Sometimes called a disease with a clinically silent beginning, Alzheimer’s disease is difficult to detect early even though changes in the brain related to the disease may begin to happen years or even decades before an individual starts to exhibit memory difficulties, researchers say.
“…if we can’t detect who has these hallmarks early enough, these treatments may not be fully effective, if at all.”
“This raises a huge challenge for developing effective treatments,” says Matthew Grilli, an assistant professor and director of the Human Memory Laboratory in the University of Arizona psychology department and lead author of the paper in the Journal of the International Neuropsychological Society.
“The hope is that in the near future we will have drugs and other treatments that could potentially slow down, stop, and even reverse some of these brain changes that we think are the hallmarks of Alzheimer’s disease. The problem is that if we can’t detect who has these hallmarks early enough, these treatments may not be fully effective, if at all.”
Autobiographical memory
Grilli’s goal is to help pick up on brain changes much earlier, before they begin to have an obvious effect on cognition and memory.
He and colleagues decided to focus on autobiographical memory, or people’s recollection of past events in their lives, because this type of memory depends on areas of the brain that are vulnerable to early changes from Alzheimer’s disease.
“When we retrieve these complex types of memories that have multimodal details, they’re highly vivid or rich; they come with narratives, context, and backstories,” Grilli says. “We’ve learned through cognitive neuroscience that the ability to recreate these memories in your mind’s eye depends on a widely distributed network in the brain, and it critically depends on regions of the brain that we know are compromised early on in Alzheimer’s disease pathology.”
In autobiographical interviews, study participants, who ranged in age from early-50s to 80, were asked to recall recent memories, memories from their childhood, and memories from early adulthood with as much detail as possible.
The interviewers—who didn’t know which participants had a genetic risk factor for Alzheimer’s—recorded and scored participants’ responses, evaluating which details added to the richness and vividness of the memories and which did not.
Those with the genetic risk factor for Alzheimer’s disease, as a group, described memories with much less vivid detail than those without the risk factor, despite the fact that all study participants performed normally and comparably on a battery of other, standard neuropsychology tests.
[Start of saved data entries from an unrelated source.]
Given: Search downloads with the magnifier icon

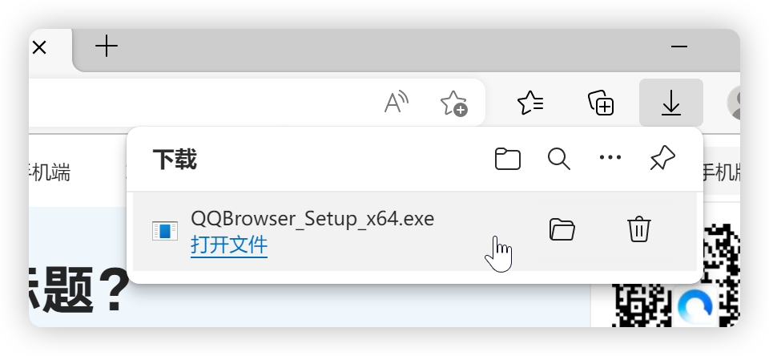Looking at the screenshot, I should 558,159.
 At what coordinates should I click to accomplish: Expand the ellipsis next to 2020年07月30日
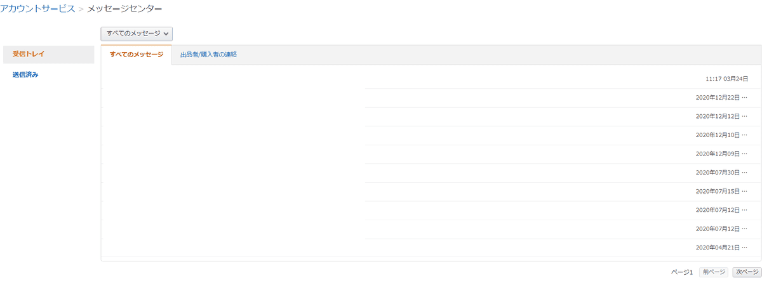coord(745,173)
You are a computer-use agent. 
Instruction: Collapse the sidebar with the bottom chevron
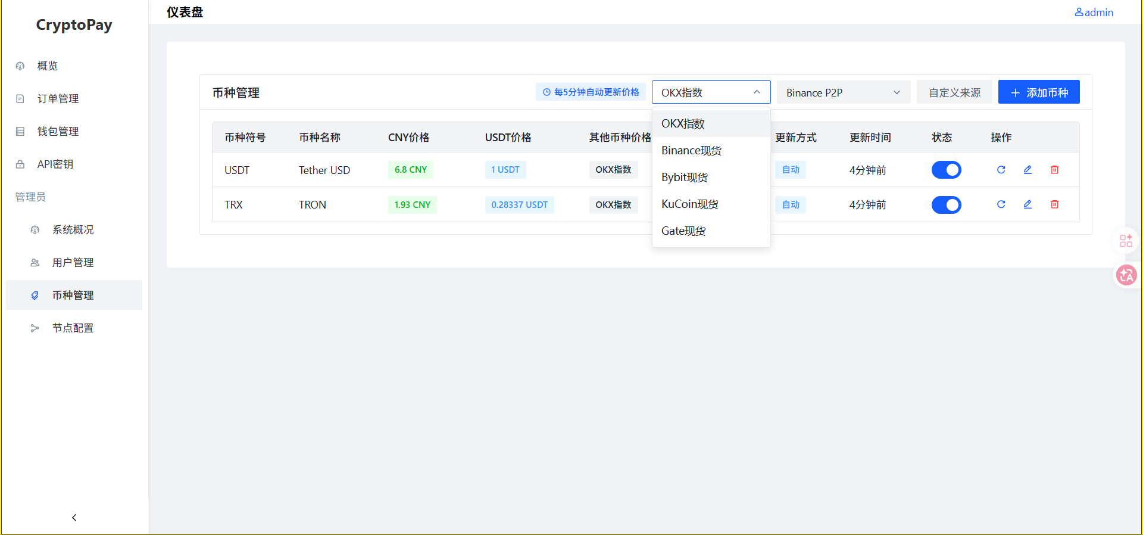[x=74, y=517]
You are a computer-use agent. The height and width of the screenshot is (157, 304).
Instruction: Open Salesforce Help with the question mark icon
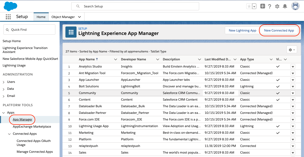point(270,6)
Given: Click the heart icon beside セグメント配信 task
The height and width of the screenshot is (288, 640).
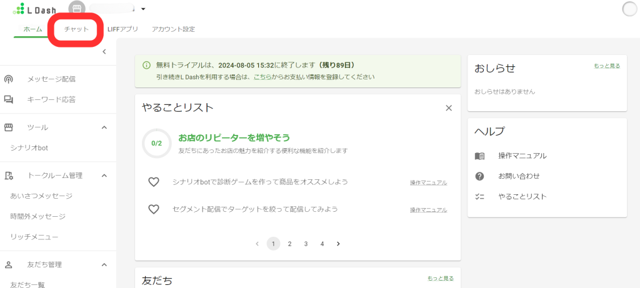Looking at the screenshot, I should tap(154, 209).

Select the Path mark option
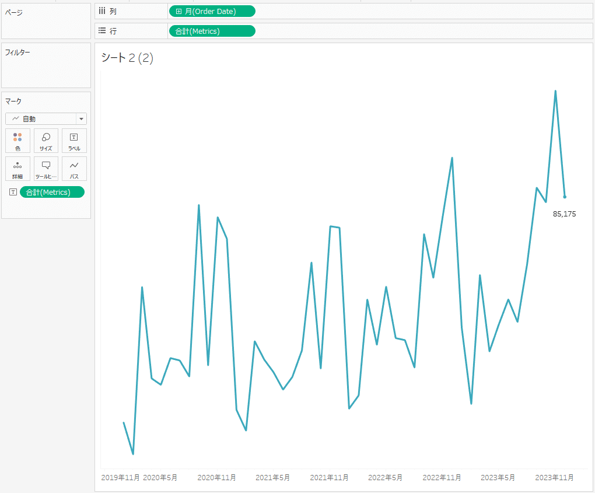point(74,169)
“The tests for early signs of Alzheimer’s disease pathology are invasive and expensive, so this new cognitive test potentially could be used as a screen.”
“None of these individuals would be diagnosed with dementia or mild cognitive impairment,” Grilli says. “They are clinically normal, they are cognitively normal, but there’s this subtle difficulty one group has with retrieving real-world memories, which we think is because there are more people in the group who are at a preclinical stage of Alzheimer’s disease.”
Not everyone with the gene variant APOE e4, which is present in about 25 percent of the population, will develop Alzheimer’s disease, and not everyone who develops Alzheimer’s has the gene.
“From this study, we can’t identify one person and say for sure this person is in the preclinical phase of Alzheimer’s disease. That’s the next stage of work that we need to do,” Grilli says. “But we know that as a group there probably are more people in the e4 carrier group that are in the preclinical phase of Alzheimer’s disease, and we think this is why they had a harder time generating these memories.”
Screening tool?
The next step is to study brain activity in the people who struggle to generate vivid autobiographical memories to see if they have observable changes in brain structure or activation of the regions of the brain affected early on by Alzheimer’s.
The hope is the work could lead to the development of a clinical test sensitive enough to the preclinical brain changes of Alzheimer’s disease that could be used to identify people who should undergo more extensive testing for early Alzheimer’s disease pathology.
“The tests for early signs of Alzheimer’s disease pathology are invasive and expensive, so this new cognitive test potentially could be used as a screen,” Grilli says.
“It also could be used to help clinical trials. At the moment, it’s very difficult and expensive to conduct clinical trials of new drugs because it takes a very long time to determine whether that drug has had an impact on memory. If we have more sensitive measures, we might get answers sooner, especially if we’re trying to administer drugs before obvious signs of memory impairment are detectable.”